They were all on the chairs under the crossbar, and all quickly had the nooses slung around their necks. The women and the children had troops close against them, chest to chest, and were spitting and were being whacked with rifle butts, and the noise was of pandemonium. Gaz held her wrist so tightly that he might have snapped the bone, and she whimpered and so did the dogs, quietly but in distress.

There was a crack. A crack like a rifle-shot.

A crack that was carried on the sharp wind to Gaz, and he squinted to see what had made the sound and saw the chaos and then the scrum of movement between the goalposts. Four boys had been hoisted on the crossbar. Too much weight. Chairs dragged clear, the crossbar snapping. The roped kids falling and militia around them and the commander back on his feet, hobbling and gesticulating. They used bayonets on the bound kids on the ground, using the blades as if they were clearing rough ground.

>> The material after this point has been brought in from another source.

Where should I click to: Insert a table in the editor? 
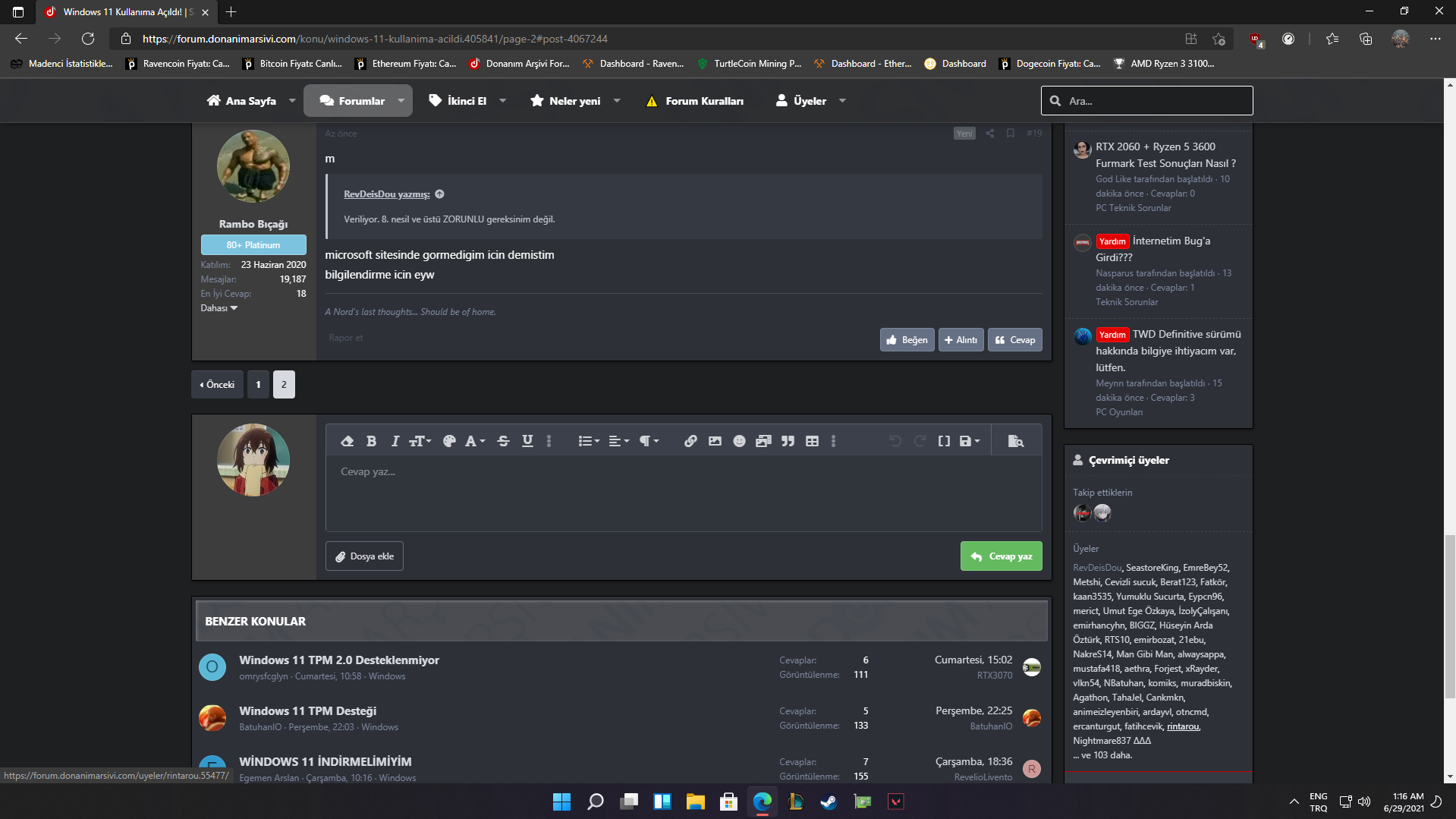[x=812, y=441]
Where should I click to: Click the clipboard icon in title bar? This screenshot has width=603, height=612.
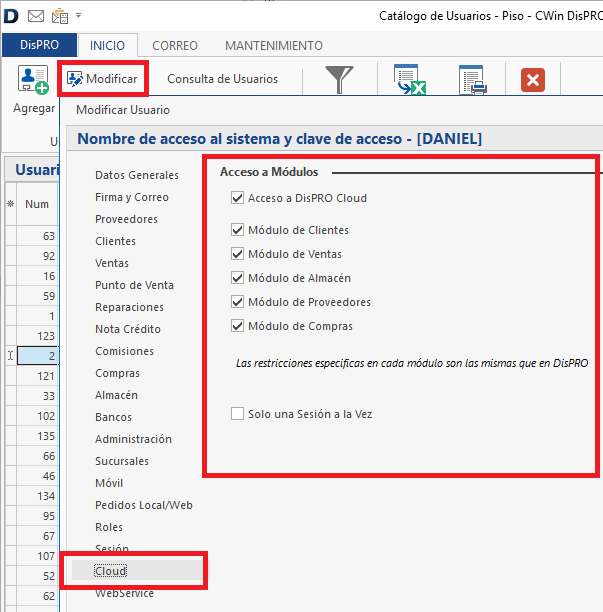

Gaz thought there was more to come, that the killing had only started, and he could not look away. By text he was told to hold his ground… he was a witness and therefore valuable. Not intended that a Special Forces team having carved a path through the depth of the storm should then get stuck in a fire-fight against an al-Quds unit. He held her wrist and she did not fight him, and he thought his strength leached.

Had Alice been on the phone, when the three were brought in front of her, to her lover, confidante and fellow journeygirl for Knacker, she would have said, ‘No lie, Fee, but they look proper evil bastards.’ Hereford boys escorted them into the tent, were wary of them, with good reason.

And Fee might have answered her: ‘Evil is good, rack it up, and a little cunning to garnish it – where they’re going.’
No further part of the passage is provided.